### LISTED ENTRIES
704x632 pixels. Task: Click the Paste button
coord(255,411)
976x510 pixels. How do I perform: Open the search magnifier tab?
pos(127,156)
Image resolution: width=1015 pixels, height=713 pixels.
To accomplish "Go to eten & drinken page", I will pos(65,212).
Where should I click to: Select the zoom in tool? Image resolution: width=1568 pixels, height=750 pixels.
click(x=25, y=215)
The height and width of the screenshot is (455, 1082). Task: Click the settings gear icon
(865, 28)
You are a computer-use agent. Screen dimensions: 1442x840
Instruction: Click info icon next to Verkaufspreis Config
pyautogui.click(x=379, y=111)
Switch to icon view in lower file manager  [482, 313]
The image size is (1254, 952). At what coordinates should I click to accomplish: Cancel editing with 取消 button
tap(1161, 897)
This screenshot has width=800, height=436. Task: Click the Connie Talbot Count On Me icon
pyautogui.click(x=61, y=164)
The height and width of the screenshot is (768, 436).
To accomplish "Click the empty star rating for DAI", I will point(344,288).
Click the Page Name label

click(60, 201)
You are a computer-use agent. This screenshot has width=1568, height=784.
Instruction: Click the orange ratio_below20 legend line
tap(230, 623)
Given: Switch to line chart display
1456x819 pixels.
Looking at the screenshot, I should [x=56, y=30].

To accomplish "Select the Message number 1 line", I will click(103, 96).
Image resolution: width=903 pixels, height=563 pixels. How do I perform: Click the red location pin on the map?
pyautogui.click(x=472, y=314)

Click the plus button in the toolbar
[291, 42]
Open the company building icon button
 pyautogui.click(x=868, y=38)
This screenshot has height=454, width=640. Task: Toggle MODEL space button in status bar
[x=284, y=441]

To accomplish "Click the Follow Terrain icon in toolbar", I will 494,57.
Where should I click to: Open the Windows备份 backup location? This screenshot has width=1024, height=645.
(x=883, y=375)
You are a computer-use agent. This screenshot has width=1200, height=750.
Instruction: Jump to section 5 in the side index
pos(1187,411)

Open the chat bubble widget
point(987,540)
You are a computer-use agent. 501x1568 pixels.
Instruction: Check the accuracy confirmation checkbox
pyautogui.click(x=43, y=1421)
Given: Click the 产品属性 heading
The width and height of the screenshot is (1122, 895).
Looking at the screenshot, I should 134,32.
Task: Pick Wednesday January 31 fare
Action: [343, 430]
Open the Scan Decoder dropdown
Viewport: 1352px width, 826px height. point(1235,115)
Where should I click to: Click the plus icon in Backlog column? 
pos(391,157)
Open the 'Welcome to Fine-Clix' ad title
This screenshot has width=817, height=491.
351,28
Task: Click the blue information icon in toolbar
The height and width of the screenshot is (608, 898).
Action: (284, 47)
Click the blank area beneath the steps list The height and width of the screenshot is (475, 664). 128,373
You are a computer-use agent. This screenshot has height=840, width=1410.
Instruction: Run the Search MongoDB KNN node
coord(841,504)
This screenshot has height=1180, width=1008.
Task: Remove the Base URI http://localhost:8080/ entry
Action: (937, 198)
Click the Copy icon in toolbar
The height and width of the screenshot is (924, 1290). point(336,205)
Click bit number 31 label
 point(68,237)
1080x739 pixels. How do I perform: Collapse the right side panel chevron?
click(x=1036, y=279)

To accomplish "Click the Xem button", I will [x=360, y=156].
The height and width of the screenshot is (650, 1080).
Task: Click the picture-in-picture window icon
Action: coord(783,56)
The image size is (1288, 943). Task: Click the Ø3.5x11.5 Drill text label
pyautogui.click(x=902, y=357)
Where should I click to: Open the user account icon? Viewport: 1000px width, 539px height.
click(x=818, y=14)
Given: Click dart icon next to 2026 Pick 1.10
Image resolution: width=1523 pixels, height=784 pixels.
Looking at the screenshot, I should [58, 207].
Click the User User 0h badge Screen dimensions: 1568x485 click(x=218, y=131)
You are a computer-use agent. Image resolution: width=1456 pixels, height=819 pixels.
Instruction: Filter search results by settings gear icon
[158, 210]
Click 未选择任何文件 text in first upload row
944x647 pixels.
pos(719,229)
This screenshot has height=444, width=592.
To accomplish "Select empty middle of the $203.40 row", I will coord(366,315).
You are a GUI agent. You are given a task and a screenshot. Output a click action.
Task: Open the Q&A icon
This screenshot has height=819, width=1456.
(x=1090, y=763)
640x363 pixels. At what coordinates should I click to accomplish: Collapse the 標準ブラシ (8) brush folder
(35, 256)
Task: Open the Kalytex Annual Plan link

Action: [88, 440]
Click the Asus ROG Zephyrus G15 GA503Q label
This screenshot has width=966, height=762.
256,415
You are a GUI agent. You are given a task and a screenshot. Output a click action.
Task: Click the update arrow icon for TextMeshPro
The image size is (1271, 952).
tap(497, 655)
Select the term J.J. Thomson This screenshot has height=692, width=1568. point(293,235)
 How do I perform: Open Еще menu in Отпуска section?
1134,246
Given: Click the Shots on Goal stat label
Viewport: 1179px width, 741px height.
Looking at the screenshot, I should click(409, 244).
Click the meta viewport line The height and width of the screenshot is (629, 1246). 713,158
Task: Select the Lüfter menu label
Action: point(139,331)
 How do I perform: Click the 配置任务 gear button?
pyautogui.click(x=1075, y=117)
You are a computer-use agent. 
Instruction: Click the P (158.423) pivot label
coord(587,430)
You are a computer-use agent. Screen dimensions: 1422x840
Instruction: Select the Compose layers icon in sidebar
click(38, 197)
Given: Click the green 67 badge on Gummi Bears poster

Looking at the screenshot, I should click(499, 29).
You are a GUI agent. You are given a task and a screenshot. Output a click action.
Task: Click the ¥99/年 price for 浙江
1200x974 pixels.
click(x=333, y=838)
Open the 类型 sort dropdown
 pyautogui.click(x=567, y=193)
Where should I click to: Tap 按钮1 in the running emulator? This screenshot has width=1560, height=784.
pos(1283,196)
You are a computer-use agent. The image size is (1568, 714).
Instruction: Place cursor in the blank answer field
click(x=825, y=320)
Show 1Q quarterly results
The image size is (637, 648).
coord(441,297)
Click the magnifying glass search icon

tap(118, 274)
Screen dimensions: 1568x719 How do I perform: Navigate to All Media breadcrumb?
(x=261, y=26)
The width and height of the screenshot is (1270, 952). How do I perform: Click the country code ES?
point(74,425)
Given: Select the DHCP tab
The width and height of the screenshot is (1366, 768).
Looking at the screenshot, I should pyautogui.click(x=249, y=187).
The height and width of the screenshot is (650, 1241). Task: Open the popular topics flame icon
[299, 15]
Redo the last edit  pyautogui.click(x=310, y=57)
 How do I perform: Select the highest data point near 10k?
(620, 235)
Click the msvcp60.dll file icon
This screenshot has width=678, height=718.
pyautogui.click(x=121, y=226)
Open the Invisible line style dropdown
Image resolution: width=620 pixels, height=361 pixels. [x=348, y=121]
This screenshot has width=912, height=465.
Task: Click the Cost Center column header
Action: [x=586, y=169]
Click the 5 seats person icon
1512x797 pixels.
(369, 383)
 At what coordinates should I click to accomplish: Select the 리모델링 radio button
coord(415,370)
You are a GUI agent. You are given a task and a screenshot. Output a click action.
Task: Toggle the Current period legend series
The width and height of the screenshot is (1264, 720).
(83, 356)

### YOUR OBJECTIVE
Can you copy the records word for word, starting at the line containing "Click the magnifying glass search icon" and ending at the last line of the records?

### EXERCISE SOLUTION
Click the magnifying glass search icon

tap(118, 274)
Screen dimensions: 1568x719 How do I perform: Navigate to All Media breadcrumb?
(x=261, y=26)
The width and height of the screenshot is (1270, 952). How do I perform: Click the country code ES?
point(74,425)
Given: Select the DHCP tab
The width and height of the screenshot is (1366, 768).
Looking at the screenshot, I should pyautogui.click(x=249, y=187).
The height and width of the screenshot is (650, 1241). Task: Open the popular topics flame icon
[299, 15]
Redo the last edit  pyautogui.click(x=310, y=57)
 How do I perform: Select the highest data point near 10k?
(620, 235)
Click the msvcp60.dll file icon
This screenshot has width=678, height=718.
pyautogui.click(x=121, y=226)
Open the Invisible line style dropdown
Image resolution: width=620 pixels, height=361 pixels. [x=348, y=121]
This screenshot has width=912, height=465.
Task: Click the Cost Center column header
Action: [x=586, y=169]
Click the 5 seats person icon
1512x797 pixels.
(369, 383)
 At what coordinates should I click to accomplish: Select the 리모델링 radio button
coord(415,370)
You are a GUI agent. You are given a task and a screenshot. Output a click action.
Task: Toggle the Current period legend series
The width and height of the screenshot is (1264, 720).
(83, 356)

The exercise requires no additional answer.